→ RECORD SET:
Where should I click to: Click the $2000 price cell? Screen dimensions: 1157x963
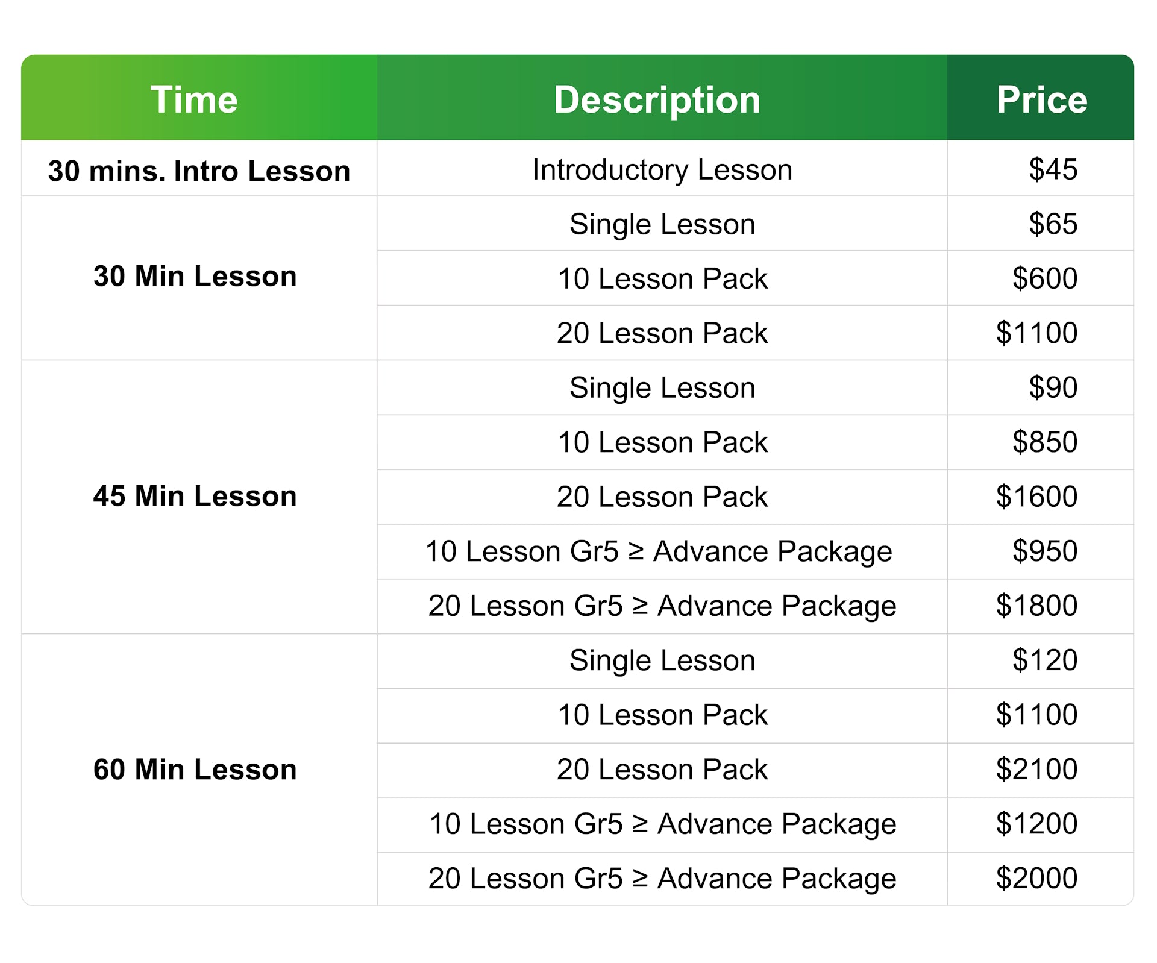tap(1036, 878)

...

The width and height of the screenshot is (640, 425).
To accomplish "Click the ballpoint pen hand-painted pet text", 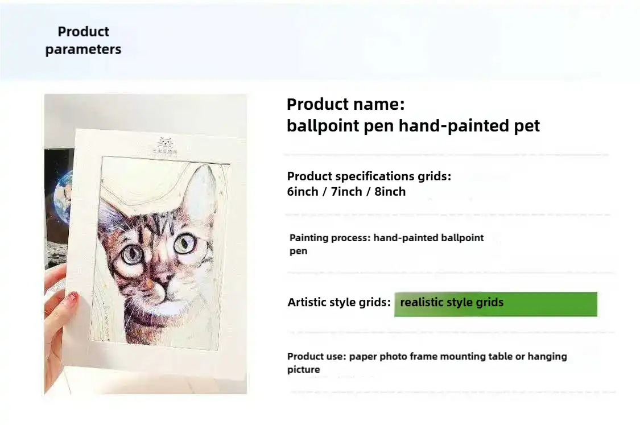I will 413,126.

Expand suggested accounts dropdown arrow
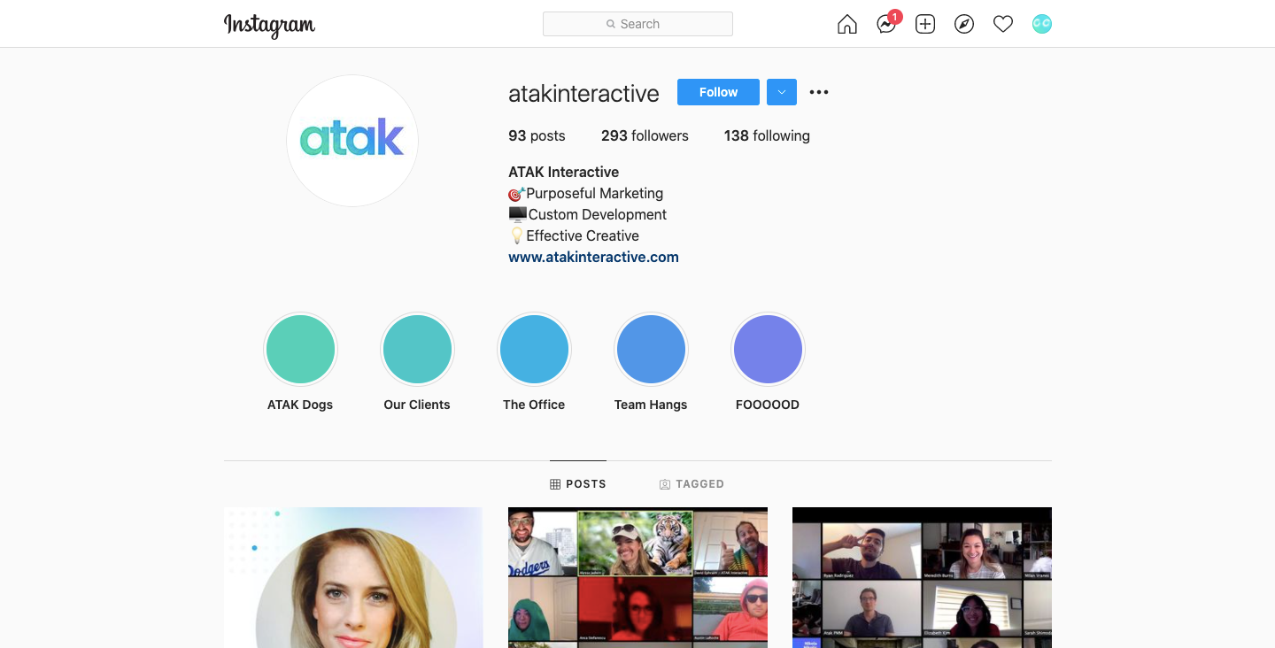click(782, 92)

→ EXERCISE: Please write out again the part that opens with the line containing "Where should I" and closes with the line containing "tap(1036, 878)", both ends included, keeping the requests but leaving out the pictures. Multiply each coordinate in the answers by 0.65, round to whole numbers with halves going up, and give only those lines.

→ TASK RESULT:
Where should I click to: Click the $2000 price cell? Screen dimensions: 1157x963
tap(673, 571)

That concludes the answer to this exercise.